Inflorescences lateral and opposite the leaves (also terminal elsewhere),
slender racemes with 1(2) pistillate flower(s) at the base and usually several
to many nodes with solitary staminate flowers toward the tip, the nodes usually
not crowded at flowering, each flower with a short, slender bract (this not
folded longitudinally but sometimes slightly concave). Flowers lacking a
corolla and nectar disc. Staminate flowers with the stalk jointed toward the
base (the portion below the joint persistent, the upper portion shed with the
flower), with 2 or 3 small stamens (more elsewhere) often having somewhat
thickened filaments (these usually fused at the base). Pistillate flowers with
the ovary having usually 3 locules and 1 ovule per locule, the 3 styles fused
toward the base, not further lobed or branched. Fruits 3-lobed (rarely 1 of the
carpels aborting and the capsule then with 2 larger lobes and 1 much smaller
lobe), more or less explosively dehiscent, the seed usually dispersed with the
associated portion of fruit wall. Seeds nearly spherical, the caruncle absent,
the surface smooth (appearing roughened elsewhere), yellowish brown to dark
brown, sometimes mottled with light yellow. About 150 species, North America to
South America, Caribbean Islands, Africa, Asia, Australia.
Steyermark
(1963) included only two species for Missouri, T. cordata and T.

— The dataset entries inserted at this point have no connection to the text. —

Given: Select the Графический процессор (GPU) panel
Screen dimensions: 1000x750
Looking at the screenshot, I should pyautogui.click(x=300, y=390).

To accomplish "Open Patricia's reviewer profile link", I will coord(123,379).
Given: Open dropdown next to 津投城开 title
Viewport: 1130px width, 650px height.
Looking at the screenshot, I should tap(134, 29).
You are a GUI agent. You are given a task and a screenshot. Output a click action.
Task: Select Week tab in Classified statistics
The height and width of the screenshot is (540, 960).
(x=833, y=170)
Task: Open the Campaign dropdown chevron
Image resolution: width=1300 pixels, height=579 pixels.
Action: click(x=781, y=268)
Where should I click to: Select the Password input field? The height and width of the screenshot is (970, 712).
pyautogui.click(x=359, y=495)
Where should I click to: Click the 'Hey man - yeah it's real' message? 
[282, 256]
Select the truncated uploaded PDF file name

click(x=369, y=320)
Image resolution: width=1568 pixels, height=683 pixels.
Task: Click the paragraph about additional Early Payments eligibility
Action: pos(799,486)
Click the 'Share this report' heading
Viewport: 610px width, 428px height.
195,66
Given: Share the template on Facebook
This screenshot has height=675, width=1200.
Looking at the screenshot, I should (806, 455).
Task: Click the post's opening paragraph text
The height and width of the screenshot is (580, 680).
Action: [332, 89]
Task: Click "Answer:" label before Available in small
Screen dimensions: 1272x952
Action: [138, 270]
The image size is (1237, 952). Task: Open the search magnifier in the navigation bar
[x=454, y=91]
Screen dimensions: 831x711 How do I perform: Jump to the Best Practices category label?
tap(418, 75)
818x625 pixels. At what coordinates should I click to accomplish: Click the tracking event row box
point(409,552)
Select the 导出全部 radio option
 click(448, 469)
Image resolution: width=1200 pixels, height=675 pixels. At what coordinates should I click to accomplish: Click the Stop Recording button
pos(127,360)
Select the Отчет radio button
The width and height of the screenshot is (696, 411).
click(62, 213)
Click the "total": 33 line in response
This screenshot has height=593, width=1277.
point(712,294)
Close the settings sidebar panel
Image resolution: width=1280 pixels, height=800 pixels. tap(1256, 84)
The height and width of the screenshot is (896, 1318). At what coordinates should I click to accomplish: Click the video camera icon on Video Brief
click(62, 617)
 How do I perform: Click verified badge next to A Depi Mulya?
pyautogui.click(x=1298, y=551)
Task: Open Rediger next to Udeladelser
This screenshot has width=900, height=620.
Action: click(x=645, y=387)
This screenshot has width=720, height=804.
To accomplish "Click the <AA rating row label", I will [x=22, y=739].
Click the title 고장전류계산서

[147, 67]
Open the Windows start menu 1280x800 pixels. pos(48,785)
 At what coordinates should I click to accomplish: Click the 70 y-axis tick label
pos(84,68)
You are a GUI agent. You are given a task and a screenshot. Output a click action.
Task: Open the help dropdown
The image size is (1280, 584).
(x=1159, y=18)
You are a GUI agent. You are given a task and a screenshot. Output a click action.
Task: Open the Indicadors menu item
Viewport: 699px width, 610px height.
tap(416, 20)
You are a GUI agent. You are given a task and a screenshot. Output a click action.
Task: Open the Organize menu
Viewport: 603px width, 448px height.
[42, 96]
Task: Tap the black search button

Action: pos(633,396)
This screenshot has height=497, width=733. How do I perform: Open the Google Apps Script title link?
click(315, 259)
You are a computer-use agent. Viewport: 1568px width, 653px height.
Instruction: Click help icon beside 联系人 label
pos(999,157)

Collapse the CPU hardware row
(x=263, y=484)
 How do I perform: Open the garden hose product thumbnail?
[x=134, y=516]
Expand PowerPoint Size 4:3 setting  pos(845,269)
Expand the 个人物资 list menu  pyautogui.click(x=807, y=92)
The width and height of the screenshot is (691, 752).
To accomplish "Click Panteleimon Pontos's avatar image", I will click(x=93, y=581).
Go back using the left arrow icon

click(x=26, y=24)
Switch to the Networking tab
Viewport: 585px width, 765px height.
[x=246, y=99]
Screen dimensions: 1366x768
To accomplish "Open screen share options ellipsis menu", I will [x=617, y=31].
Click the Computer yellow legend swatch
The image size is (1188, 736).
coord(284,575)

urticifolia Michx. The plants that he placed into the latter species are
here treated as T. betonicifolia and T. ramosa, following Miller
and Webster (1967). True T. urticifolia is similar to T.
betonicifolia in its overall appearance but differs in its usually more
conspicuously hairy stems and in having the persistent basal portion of the staminate
flower stalks relatively long, longer than the subtending bract. It occurs from
North Carolina and apparently Kentucky to Florida west to Arkansas and Texas.
The
morphologically complex, multicellular stinging hairs of Tragia species
are sometimes relatively sparse, and the burning reaction may be delayed for a
few minutes after initial exposure. The burning sensation is caused by
injection of a mixture of mostly complex proteins into the skin, although the
specific compound(s) responsible remain undetermined (Burrows and Tyrl, 2001).